Groundbreaking ceremonies were held in June for the Notre Dame Linked Experimental Ecosystem Facility (ND-LEEF), located at St. Patrick’s County Park in St. Joseph County, five miles north of campus.
ND-LEEF will allow University scientists, graduate and undergraduate researchers, visiting scholars and others to study experimental watersheds in a controlled setting.
“It’s a place where we can do cutting-edge research on environmental change,” says Jennifer Tank, biologist and director of ND-LEEF. “We needed something between small-scale experiments in the laboratory and research in the field.”
The facility will be home to two constructed experimental watersheds, each about the length and width of a football field and consisting of an interconnected pond, stream and wetland. The ponds, streams and wetlands can be disconnected from each other, providing maximum flexibility for experimentation.
The site will be restored to the natural prairie ecology, offering the opportunity for terrestrial research as well.
From the beginning, the effort has been a partnership between the University and St. Joseph County Parks, says Tank.
Under the terms of the agreement with the parks administration and parks board, the University will lease 28 acres of undeveloped park land on the east side of Laurel Road, inside the gates of the park. A buffer strip will be maintained between the construction and the road.
ND-LEEF complements the county parks department mission to provide environmental education for school-age students through adults. In addition to an educational kiosk, Notre Dame will provide an on-site program manager who will help local educators develop curricula for schools.
Funding through Notre Dame will cover all building and maintenance costs for the three-season facility. The University expects to invest $1 million in the initial phase of the project, with the county incurring no costs.
Says Evie Kirkwood, county parks director, “The parks department staff is wholly committed to promoting understanding and stewardship of our unique natural and cultural heritage through innovative programs and services.”
ND-LEEF, Kirkwood notes, “gives us an opportunity to expand that work with little or no additional impact on taxpayers or the parks department budget.” The partnership with Notre Dame, she adds, positions the parks department to serve as a model for similar partnerships around the country.

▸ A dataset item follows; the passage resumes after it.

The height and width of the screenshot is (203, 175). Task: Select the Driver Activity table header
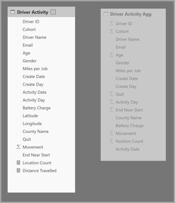(x=41, y=12)
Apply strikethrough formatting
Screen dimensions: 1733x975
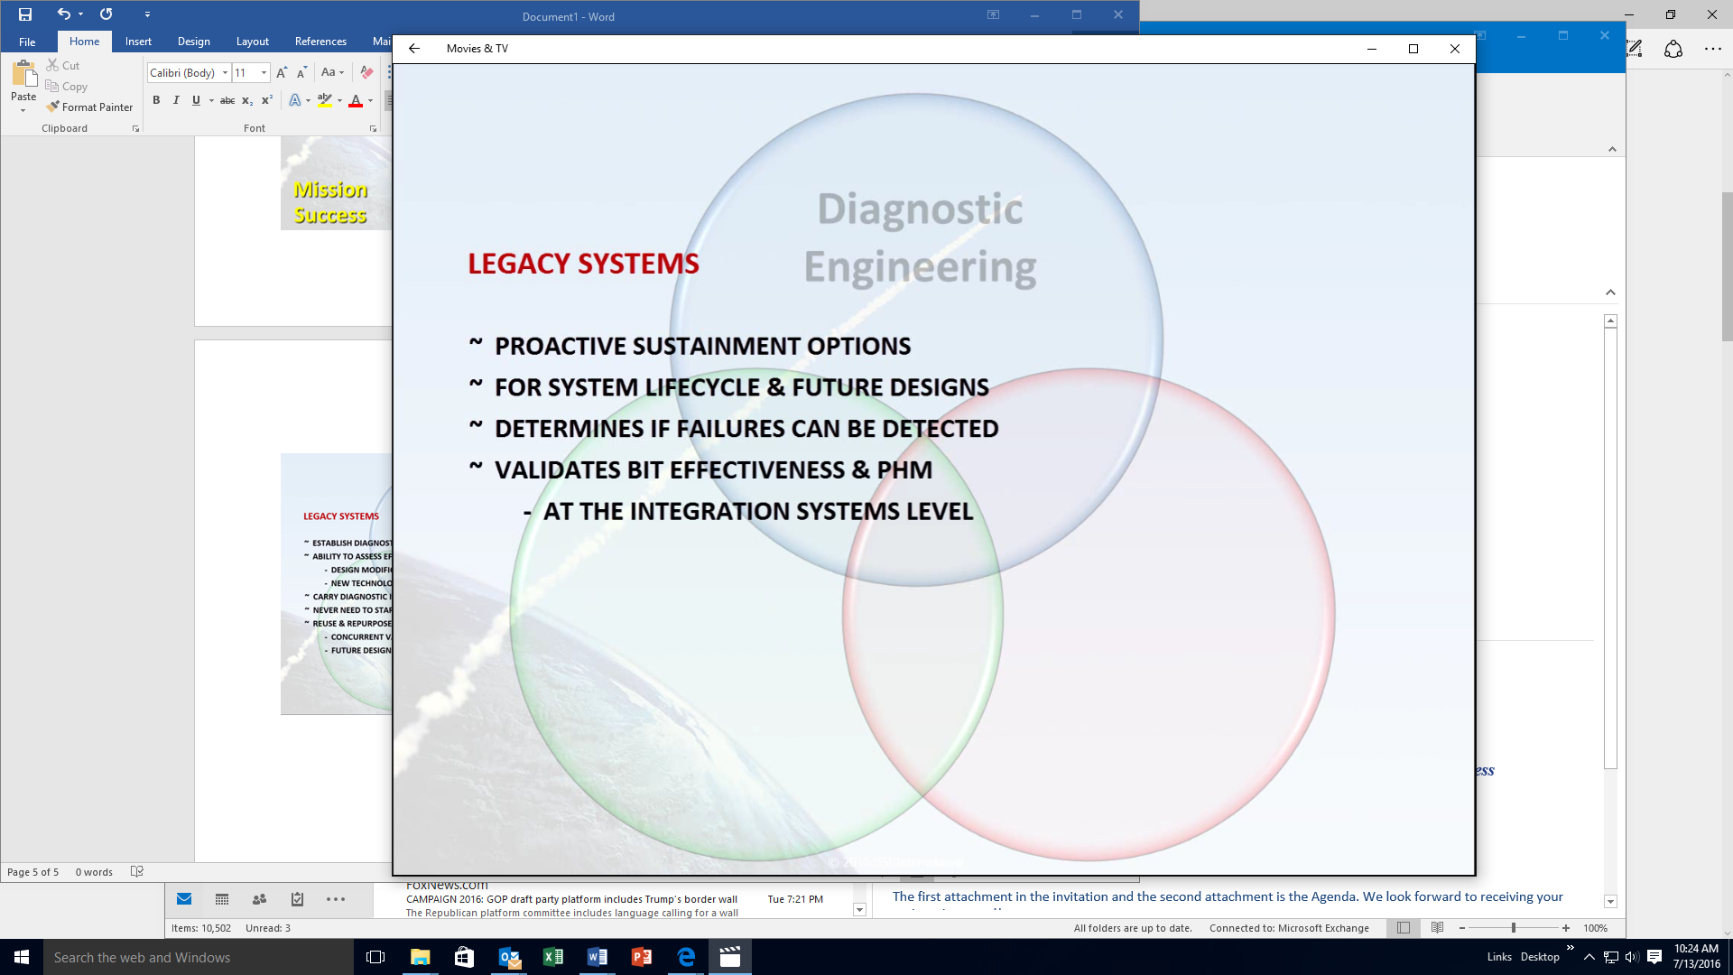(x=227, y=100)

The entire site will be wired with a network of embedded sensors, allowing scientists, students and school groups the opportunity to follow the research online in real time, from anywhere in the world.

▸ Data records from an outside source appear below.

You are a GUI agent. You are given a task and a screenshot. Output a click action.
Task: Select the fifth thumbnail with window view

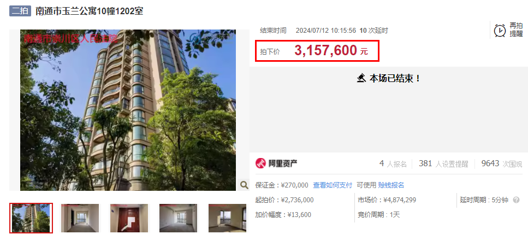tap(227, 218)
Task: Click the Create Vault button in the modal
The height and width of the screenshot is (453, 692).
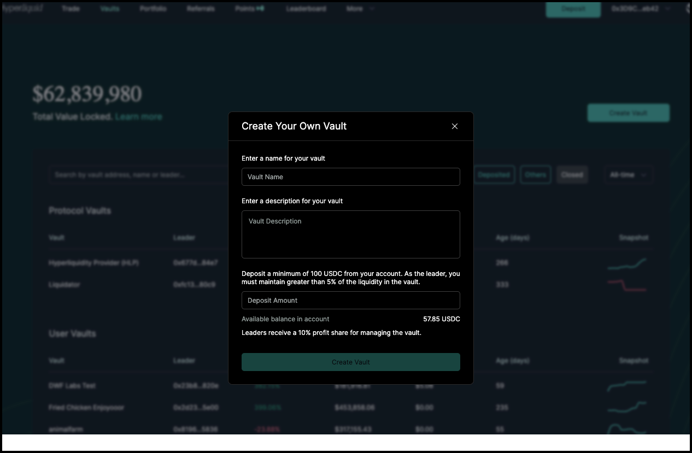Action: (350, 362)
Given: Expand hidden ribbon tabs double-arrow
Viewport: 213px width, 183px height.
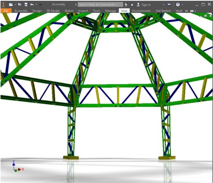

In addition to the partnership with the county parks department, ND-LEEF represents a multidisciplinary collaboration between the College of Science, College of Engineering and the School of Architecture.

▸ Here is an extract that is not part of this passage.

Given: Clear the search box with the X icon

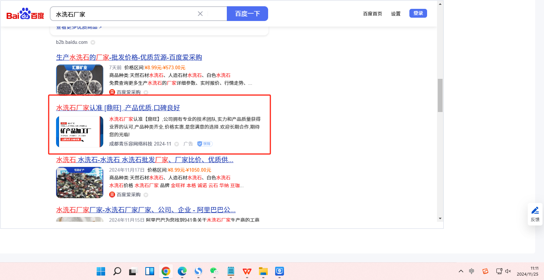Looking at the screenshot, I should [200, 14].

Construction is expected to be completed by fall 2012, with initial research experiments beginning in 2013. Construction can be followed online via webcam at environmentalchange.nd.edu/programs/nd-leef/.
ND-LEEF is part of the Notre Dame Environmental Change Initiative (ndleef.nd.edu), which conducts policy-oriented research designed to help decision-makers manage environmental challenges.
“St. Patrick’s Park offers scientific opportunities that few sites have in our area—the presence of water, wetlands and dry land conditions in proximity, as they occur in nature,” says David Lodge, biology professor and director of the ND-ECI. “This facility will provide us with a missing research link—a site where scientists can study the interactions between land, water and wetlands as well as indigenous life forms in a natural setting.”